The steps to setting this up aren’t incredibly difficult.

  1. Attach fibre cables between HBAs and SAN switch
  2. Attach fibre cable between NSR and SAN switch
  3. On the fibre SAN switch, zone the NSR to all HBAs in all ESX hosts that will participate. Be sure to enable the active zone configuration. On Brocade SAN switches this is a two step process.
  4. Perform a scan on the fibre HBA cards (on all ESX hosts) to discover the fibre tape device. In this case, I’ve got an HP MSL5026 autoloader containing a robotic library and two tape drives:
  5. Once each ESX host can “see” the tape device, add the tape device to the VM as a SCSI passthru device. In the drop down selection box, the two tape drives are seen as “tape” and the robotic library is seen as “media”. Take a look at the .vmx file and see how the SCSI passthru device maps back to VMHBA1:1:2 and ultimately the tape drive as a symbolic link:
    fctape2 fctape3 fctape9 fctape10 fctape11
  6. The VM can now see the tape device. Notice it is SCSI and not fibre. At this time, VMs only see SCSI devices. Fibre is not virtualized within the VMware virtual machines to the extent that a VM can see virtual fibre or a virtual HBA. The current implementation of NPIV support in VMware is something different and will be explored in an upcoming blog:

Good news! The fibre attached tape drive works perfectly using Windows ntbackup.exe. Effective throughput rate of many smaller files to tape is 389MB/minute or 6.5MB/second. As expected, running a second backup job with less files but larger sizes, I saw an increased throughput rate of 590MB/minute or nearly 10MB/second.

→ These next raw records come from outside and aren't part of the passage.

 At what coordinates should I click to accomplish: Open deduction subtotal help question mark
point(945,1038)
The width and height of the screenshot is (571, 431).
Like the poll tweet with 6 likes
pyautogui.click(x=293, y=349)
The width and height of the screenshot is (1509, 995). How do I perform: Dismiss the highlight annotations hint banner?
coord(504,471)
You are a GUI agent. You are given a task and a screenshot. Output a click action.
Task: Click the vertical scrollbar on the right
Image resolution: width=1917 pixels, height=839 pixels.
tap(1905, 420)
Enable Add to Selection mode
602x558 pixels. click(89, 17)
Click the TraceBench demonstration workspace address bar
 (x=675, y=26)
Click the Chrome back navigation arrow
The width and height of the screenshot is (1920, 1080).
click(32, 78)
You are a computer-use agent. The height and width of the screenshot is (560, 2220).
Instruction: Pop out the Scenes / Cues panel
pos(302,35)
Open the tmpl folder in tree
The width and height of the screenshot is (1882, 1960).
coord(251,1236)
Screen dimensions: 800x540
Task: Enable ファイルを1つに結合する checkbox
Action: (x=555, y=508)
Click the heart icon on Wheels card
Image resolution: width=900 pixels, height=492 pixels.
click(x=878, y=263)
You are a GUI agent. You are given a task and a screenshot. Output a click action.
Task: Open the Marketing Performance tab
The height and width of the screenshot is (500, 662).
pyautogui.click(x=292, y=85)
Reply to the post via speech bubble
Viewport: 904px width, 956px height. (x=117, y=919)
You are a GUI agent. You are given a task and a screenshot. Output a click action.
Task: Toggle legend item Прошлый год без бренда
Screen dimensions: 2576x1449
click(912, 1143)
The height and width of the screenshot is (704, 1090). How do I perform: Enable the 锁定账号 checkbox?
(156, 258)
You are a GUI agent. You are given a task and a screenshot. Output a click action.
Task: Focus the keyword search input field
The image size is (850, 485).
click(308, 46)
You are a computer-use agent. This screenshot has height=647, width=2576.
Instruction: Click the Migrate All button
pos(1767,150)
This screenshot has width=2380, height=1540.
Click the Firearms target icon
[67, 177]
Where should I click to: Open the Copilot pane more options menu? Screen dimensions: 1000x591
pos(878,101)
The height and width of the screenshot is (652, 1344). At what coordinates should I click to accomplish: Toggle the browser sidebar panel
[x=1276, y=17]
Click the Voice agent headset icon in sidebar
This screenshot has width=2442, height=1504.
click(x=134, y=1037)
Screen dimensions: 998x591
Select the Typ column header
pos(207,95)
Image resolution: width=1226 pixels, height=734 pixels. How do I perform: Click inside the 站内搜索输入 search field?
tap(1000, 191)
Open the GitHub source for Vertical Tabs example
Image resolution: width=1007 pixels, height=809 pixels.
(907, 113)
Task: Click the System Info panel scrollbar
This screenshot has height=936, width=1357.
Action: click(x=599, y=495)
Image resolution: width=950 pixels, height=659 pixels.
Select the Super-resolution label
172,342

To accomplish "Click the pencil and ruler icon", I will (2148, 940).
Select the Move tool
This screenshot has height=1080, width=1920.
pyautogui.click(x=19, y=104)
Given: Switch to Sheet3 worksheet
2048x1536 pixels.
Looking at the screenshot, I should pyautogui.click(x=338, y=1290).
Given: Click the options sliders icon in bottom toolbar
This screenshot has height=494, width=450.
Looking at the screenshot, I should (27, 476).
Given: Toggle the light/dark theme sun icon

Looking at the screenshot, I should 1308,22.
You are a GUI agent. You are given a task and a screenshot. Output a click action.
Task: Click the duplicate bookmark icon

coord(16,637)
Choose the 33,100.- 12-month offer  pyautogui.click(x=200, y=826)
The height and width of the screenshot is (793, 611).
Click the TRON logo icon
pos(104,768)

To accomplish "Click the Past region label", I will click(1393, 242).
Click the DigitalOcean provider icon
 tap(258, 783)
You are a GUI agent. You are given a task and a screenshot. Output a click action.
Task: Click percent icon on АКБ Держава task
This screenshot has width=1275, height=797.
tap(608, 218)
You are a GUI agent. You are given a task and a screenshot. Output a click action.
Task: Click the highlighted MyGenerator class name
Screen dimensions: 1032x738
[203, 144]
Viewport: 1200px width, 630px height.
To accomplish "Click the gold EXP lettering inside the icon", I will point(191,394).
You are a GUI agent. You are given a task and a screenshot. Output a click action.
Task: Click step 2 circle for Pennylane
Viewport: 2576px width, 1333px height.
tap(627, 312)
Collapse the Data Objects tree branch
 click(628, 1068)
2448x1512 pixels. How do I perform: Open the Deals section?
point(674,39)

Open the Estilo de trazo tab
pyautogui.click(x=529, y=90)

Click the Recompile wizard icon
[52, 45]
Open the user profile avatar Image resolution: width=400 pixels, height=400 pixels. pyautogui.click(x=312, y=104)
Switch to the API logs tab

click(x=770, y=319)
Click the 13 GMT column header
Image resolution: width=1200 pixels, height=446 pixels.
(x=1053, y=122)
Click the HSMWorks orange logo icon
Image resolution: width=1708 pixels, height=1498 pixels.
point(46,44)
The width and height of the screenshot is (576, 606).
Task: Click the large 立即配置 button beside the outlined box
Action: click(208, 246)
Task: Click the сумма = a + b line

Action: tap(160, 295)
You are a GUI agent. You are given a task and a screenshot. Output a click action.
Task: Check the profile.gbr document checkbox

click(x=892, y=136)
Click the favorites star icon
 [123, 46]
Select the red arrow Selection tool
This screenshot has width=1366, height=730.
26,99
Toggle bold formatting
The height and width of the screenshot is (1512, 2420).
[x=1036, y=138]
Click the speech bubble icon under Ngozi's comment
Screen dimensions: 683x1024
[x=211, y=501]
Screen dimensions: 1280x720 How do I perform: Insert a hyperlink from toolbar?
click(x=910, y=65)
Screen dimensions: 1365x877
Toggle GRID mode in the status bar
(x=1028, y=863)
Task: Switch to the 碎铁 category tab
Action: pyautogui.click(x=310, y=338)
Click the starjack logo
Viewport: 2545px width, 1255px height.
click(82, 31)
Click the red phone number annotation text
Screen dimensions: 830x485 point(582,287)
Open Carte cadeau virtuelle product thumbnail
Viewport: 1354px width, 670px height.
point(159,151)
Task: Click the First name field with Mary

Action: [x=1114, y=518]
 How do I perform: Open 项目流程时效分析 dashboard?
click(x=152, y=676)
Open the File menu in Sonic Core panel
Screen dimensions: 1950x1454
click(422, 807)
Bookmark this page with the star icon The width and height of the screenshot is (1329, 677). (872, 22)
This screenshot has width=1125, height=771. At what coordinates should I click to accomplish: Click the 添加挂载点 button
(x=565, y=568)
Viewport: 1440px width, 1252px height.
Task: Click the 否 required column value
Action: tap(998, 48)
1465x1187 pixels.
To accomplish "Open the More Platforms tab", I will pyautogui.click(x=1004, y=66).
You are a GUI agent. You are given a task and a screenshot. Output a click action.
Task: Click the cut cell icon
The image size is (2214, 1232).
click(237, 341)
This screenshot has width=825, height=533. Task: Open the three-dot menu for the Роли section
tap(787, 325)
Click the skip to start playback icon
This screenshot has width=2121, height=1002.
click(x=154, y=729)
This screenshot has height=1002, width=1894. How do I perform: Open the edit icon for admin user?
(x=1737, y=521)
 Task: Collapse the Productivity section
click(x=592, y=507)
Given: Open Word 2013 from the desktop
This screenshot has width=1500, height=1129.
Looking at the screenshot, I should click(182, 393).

These speeds are not bad:
fctape5 fctape6 fctape8

Now for the bad news. When trying to migrate the VM while it was powered on (VMotion) or powered off (cold migration), I ran into a snag. VMware sees the fibre tape device as a raw disk with an LSI Logic SCSI controller which is not supported for migration (I tried changing the LSI Logic bus to use Physical bus sharing, but that did not work):
fctape7 fctape9

The VM migration component of my test was a failure, but the fibre connectivity was a success. Perhaps we’ll have SCSI passthru migration ability in a future version of VMware Virtual Infrastructure. Maybe v-SCSI passthru is the answer (v-* seems to be the next generation answer to many datacenter needs). What this experiment all boils down to is that I can’t do much more with a fibre attached tape device than I can with a SCSI attached tape device. In addition, a VM with an attached SCSI passthru device remains pinned to an ESX host and therefore doesn’t belong on a clustered host.  However, I can think of a few potential advantages of a fibre attached tape device which may still be of interest:

  1. Fibre cabling offers better throughput speed and more bandwidth than SCSI.
  2. Fibre cabling offers much longer cable run distances in the datacenter.
  3. A failed SCSI card on the host often means a motherboard replacement. A failed HBA on the host means replacing an HBA.
  4. Fibre cabling allows multipathing while SCSI cabling along with the required bus termination does not.
  5. Fibre cabling leverages a SAN fabric infrastructure which can be used to gather detailed reports using native and robust SAN fabric tools such as SAN switch performance monitor, SANsurfer, HBAnywhere, etc.
  6. VMs with fibre attached tape can still be migrated to other zoned hosts by simply removing the tape device in virtual hardware, performing the migration, then re-adding the tape device, all without leaving my chair. A SCSI attached tape device would actually need to be re-cabled behind the rack.